We don't need to. We just need to show that one particular effect cannot possibly be present.
That's much easier. We can show, for example, that your refrigerator has more gravitational influence on you than the stars, so astrology is necessarily false.
Same goes for dowsing. It doesn't matter how you might imagine it works, it has to be a field interaction, and any field interaction would be detected by our instruments
long before it affected us directly.
We know that dark matter exists, even if we don't know what it is, because it changes the behaviour of the matter we can see. If dowsing were real, there would necessarily be something similar in play. There isn't. And it is simply not possible that we've missed it; we've blanketed the world with electromagnetic sensors of every description, and QFT tells us that the effect cannot possibly be anything other than electromagnetic in nature.

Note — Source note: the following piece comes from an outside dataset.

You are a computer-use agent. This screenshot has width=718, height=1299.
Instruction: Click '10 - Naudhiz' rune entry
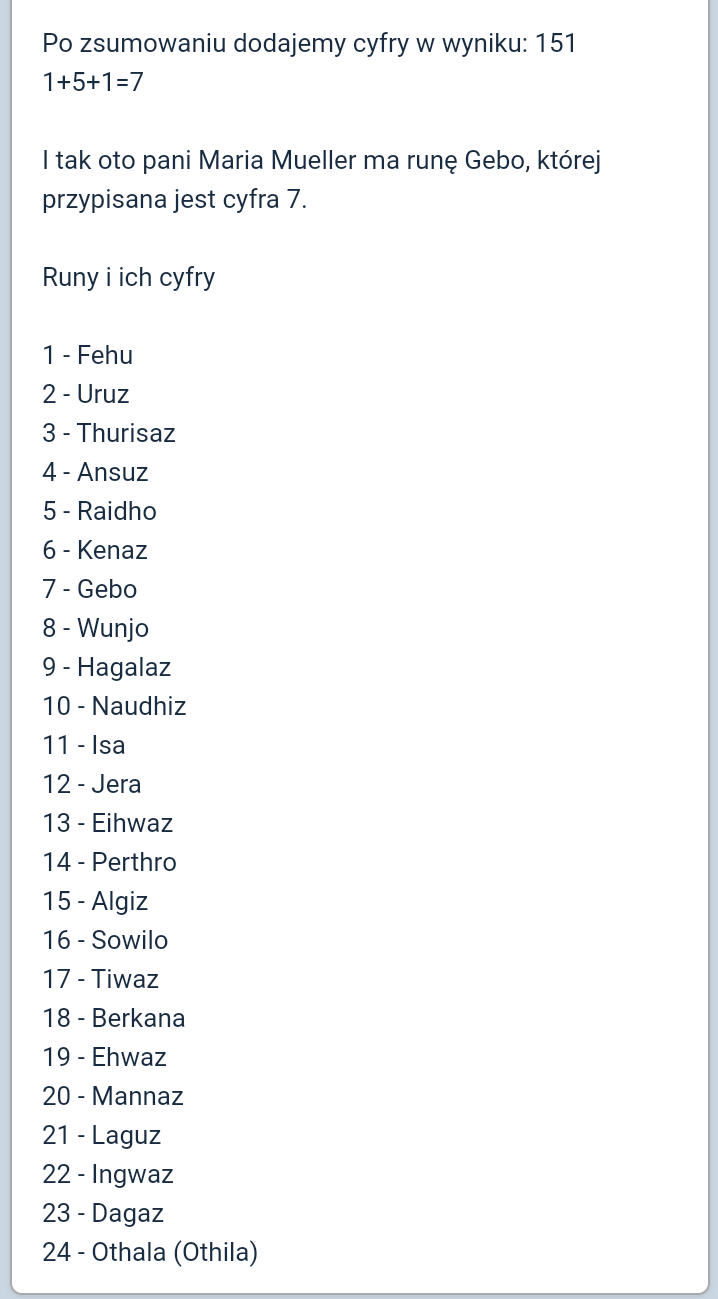115,706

As the QFT lecturer said, we aren't done.
As Dr Carroll said, for the physics of everyday life, we
are done.
Maybe a mind-reader reads your mind by sending out microscopic flying worms that burrow into your head and transmit the results back using radio waves.
Impossible. We'd know instantly.
Or they just fly back with sampled results.
No.
It is an extraordinary ability and only happens every billion or so births.
Which is of course special pleading, a logical fallacy. I know you're not seriously arguing that this is true, but your hypothetical argument is of no value even as a hypothetical.
Nothing there violates QFT.
It does violate neurobiology and neurochemistry and physics, though. For example, microscopic flying worms would have no directional control due to the Brownian motion of the molecules in the air.
QFT can't prove that it won't work, because the mechanism is consistent with QFT. Once we get our hands on a psychic, we can test it and rule out the flying worms, or maybe verify them. But QFT does not preclude it.
If psychic powers were real and worked via flying worms, we would already know. Within the laws of physics as we know them, it is not possible for psychic powers to work this way and not leave evidence.
If psychic powers were real, we'd detect the effect. We don't.
If they worked via microscopic flying worms and radio waves, we'd detect the worms and the radio waves. We don't.
What QFT says is that the argument stops there. When a particular woo belief has been stomped on by some other field of science, whether it be biology or geology or chemistry or physics or any of their branches, there is no escape clause by proposing new laws of physics. At the scales and energy levels of everyday life, we
know that there can be no undiscovered laws operating.